Our fear, in the circumstances, is that if the situation isn’t urgently resolved, there could be, the risks of the coronavirus pandemic notwithstanding, an accelerated migration of recently graduated doctors, joining the well-worn path of nurses, who regularly leave in droves for jobs abroad. That would not only complicate Jamaica’s capacity to respond to the potential dangers of the pandemic, but also to challenges being wrought by the island’s changing demographics.

Neither on the website of the health ministry nor that of the Medical Council of Jamaica, the body that maintains the registry of physicians, is there readily accessible data on the number of doctors in the island. Nor is there any such information in the 10-year strategic plan for healthcare delivery tabled in Parliament in 2019 by the Health and Wellness Minister, Dr Christopher Tufton.

However, other sources estimate that there are approximately 1.3 doctors to every 1,000 Jamaicans.
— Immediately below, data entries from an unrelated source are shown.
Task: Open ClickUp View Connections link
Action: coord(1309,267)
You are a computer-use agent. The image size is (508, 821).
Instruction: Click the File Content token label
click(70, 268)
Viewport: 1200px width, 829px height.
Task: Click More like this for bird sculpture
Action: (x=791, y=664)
In the United States, the ratio is 2.6, and in Britain, 2.8.

No one expects Jamaica, given its state of economic development and its fiscal constraints, to have First-World ratios of healthcare professionals or even that in the context of the global health crisis, there would be an overly aggressive policy of recruiting doctors. At least, not in the fashion proposed by the Government’s COVID-19 task force for community health aides and public health inspectors.

But that same task force recognises that if Jamaica’s economy is to function, as it must in the foreseeable future, with the presence of COVID-19, then its “public-health infrastructure will need to be enhanced to ensure that it can curtail the spread of the virus while also having the requisite capacity to handle the cases that will invariably occur”.
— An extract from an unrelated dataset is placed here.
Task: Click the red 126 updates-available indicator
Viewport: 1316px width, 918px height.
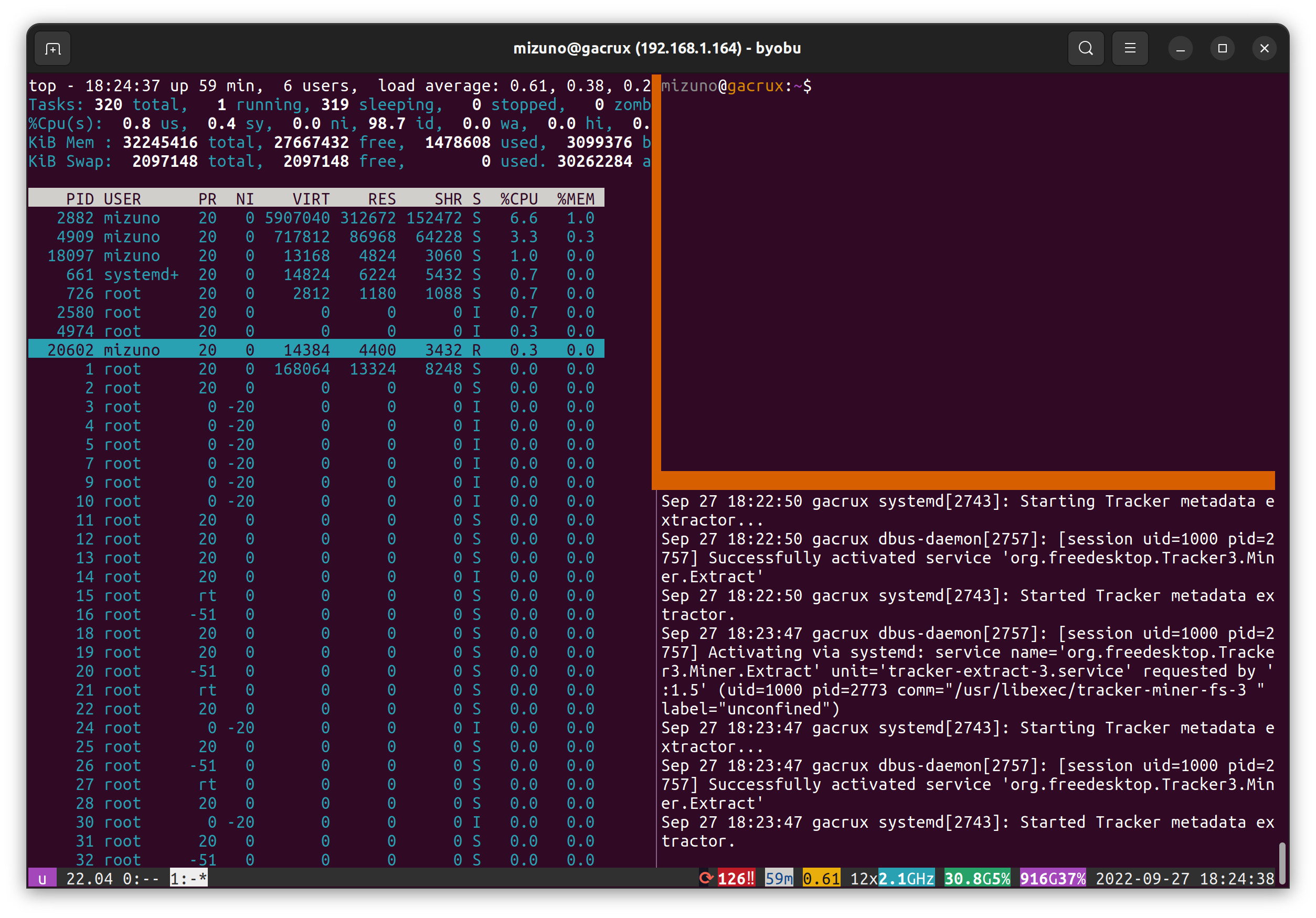Action: [x=735, y=879]
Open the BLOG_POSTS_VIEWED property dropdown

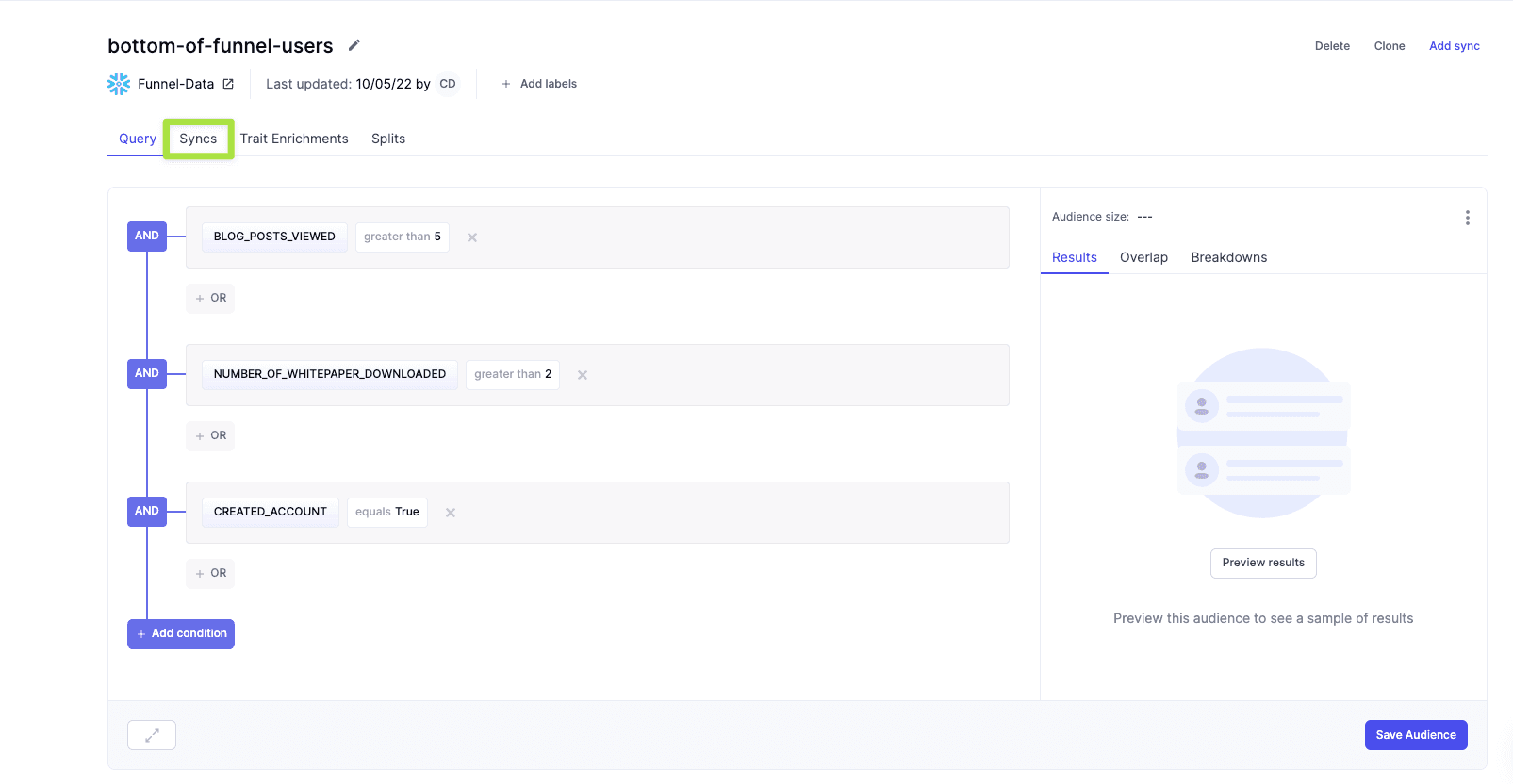[x=274, y=237]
That, clearly, must mean having a sufficiency of doctors in the public-health system to help in the delivery of critical care perchance there is a serious outbreak of the virus – a risk that rises as Jamaica reopens its economy, including to foreign tourists. In this environment, Jamaica cannot afford to lose its existing doctors, including, as could now happen, the replacement cohort for those who will be lost through natural attrition.
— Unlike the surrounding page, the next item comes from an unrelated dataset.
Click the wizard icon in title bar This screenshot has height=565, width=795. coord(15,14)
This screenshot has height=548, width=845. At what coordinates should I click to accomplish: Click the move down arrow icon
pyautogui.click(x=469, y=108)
Indeed, even before the COVID-19 pandemic, the issue of having a rational programme for ensuring an adequate number of skilled healthcare workers, at all levels of the system, was recognised by the Government. Several demographic and health factors have driven this awareness.

AGEING POPULATION

As Dr Tufton’s policy paper observes, the island’s population is becoming greyer. Currently, approximately 13 per cent of Jamaicans are 65 or older. In five years’ time, that age group will account for between 16 and 18 per cent of the population, raising new economic, social, and healthcare challenges for policymakers. It also happens that this age cohort is the most vulnerable to the COVID-19, requiring the most intensive and specialist care if they become ill with the virus. Further, up to a third of Jamaica’s population suffers from at least one chronic non-communicable disease such as diabetes and hypertension.

Even before these issues were complicated by the COVID-19 factor, Dr Tufton, in his policy paper, was lamenting his ministry’s “continuous struggle with the issue of insufficient numbers, deployment, and retention of key (healthcare) providers”. And that is without taking into account the fact that 12 per cent of the public healthcare staff was, in 2019, over the age of 55, including one per cent being older than 65.

“Based on this information, there needs to be greater integration of human-resource planning for health-services delivery, based on population needs, and considering the potential attrition (of staff) due to migration, retirement, and other causes,” says the policy document.

The Government ought not to worsen this problem by its own misadventure. We appreciate the worsened fiscal situation in which Jamaica finds itself because of the COVID-19 pandemic. But in a crisis such as this, existing orthodoxies have to be relaxed as the Government has done with the fiscal rules. Perhaps more is required. Or maybe someone didn’t get the memo regarding how critical it is, at this time, to maintain our health professionals.